为什么我的代码在 R 中拆分数据时创建 NA

Why does my code create NA's when splitting data in R

我正在尝试将训练集分成两组:训练集和验证集。它确实拆分了它,但出于某种原因,它删除了验证集中的 32 行并将 NA 放在那里。原始数据集中没有 NA。

这是代码:

set.seed(123)
sample <- sample.int(n = nrow(traindata), size = floor(.2*nrow(traindata)), replace = F)
traindata <- traindata[-sample, ] #creating training set
validatiedata  <- traindata[sample, ] #creating validation set

print(traindata)
head(traindata)
tail(traindata)

print(validatiedata)
head(validatiedata)
tail(validatiedata)

我试过使用不同的代码来拆分数据:

library(caTools)
set.seed(123)
split = sample.split(traindata, SplitRatio = 0.8)

# Create training and testing sets
train = subset(traindata, split == TRUE)
test = subset(traindata, split == FALSE)

dim(train); dim(test)

head(traindata)
tail(traindata)

head(validatiedata)
tail(validatiedata)

这第二个代码也不行。

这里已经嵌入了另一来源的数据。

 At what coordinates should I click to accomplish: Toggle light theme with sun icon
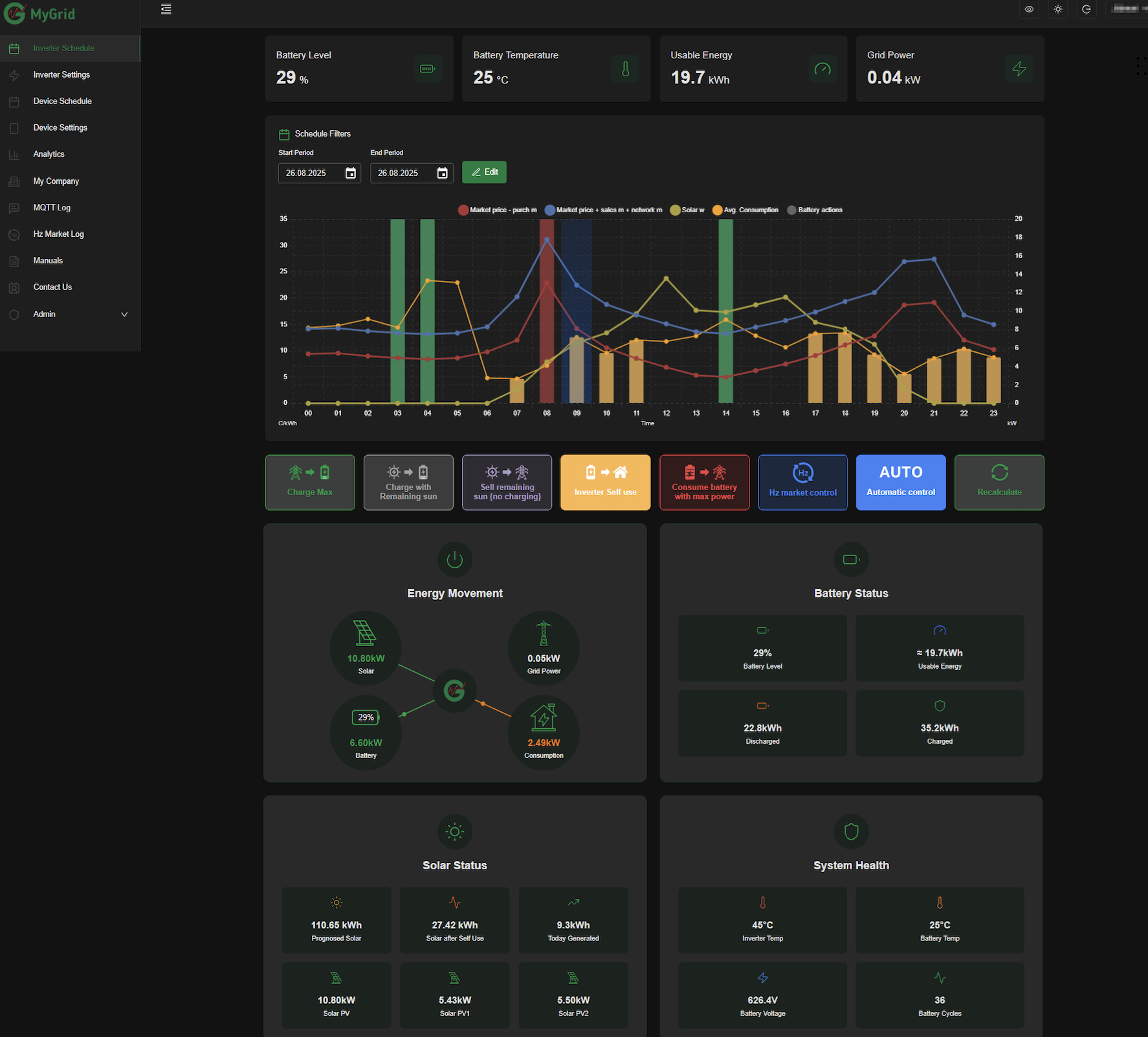coord(1058,9)
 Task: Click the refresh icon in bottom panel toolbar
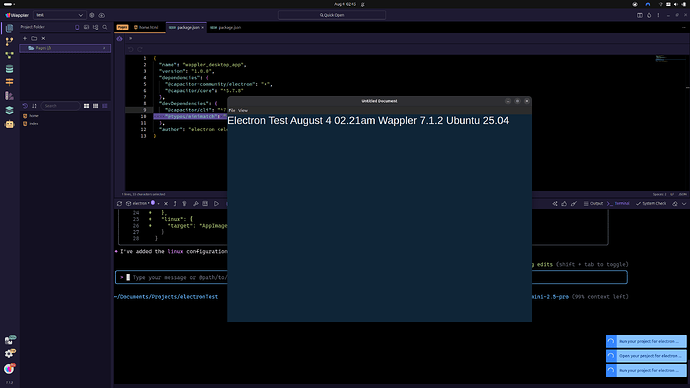(119, 204)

它错误地拆分了数据,还在验证集中创建了 NA。

有什么建议吗?

您以错误的顺序创建了数据框 traindatavalidatiedata

traindata <- traindata[-sample, ] # Removes rows from traindata
validatiedata  <- traindata[sample, ] # Tries to extract rows that no longer exists, resulting in NA:s

如果你改变顺序,你就不会遇到这个问题:

validatiedata  <- traindata[sample, ]
traindata <- traindata[-sample, ]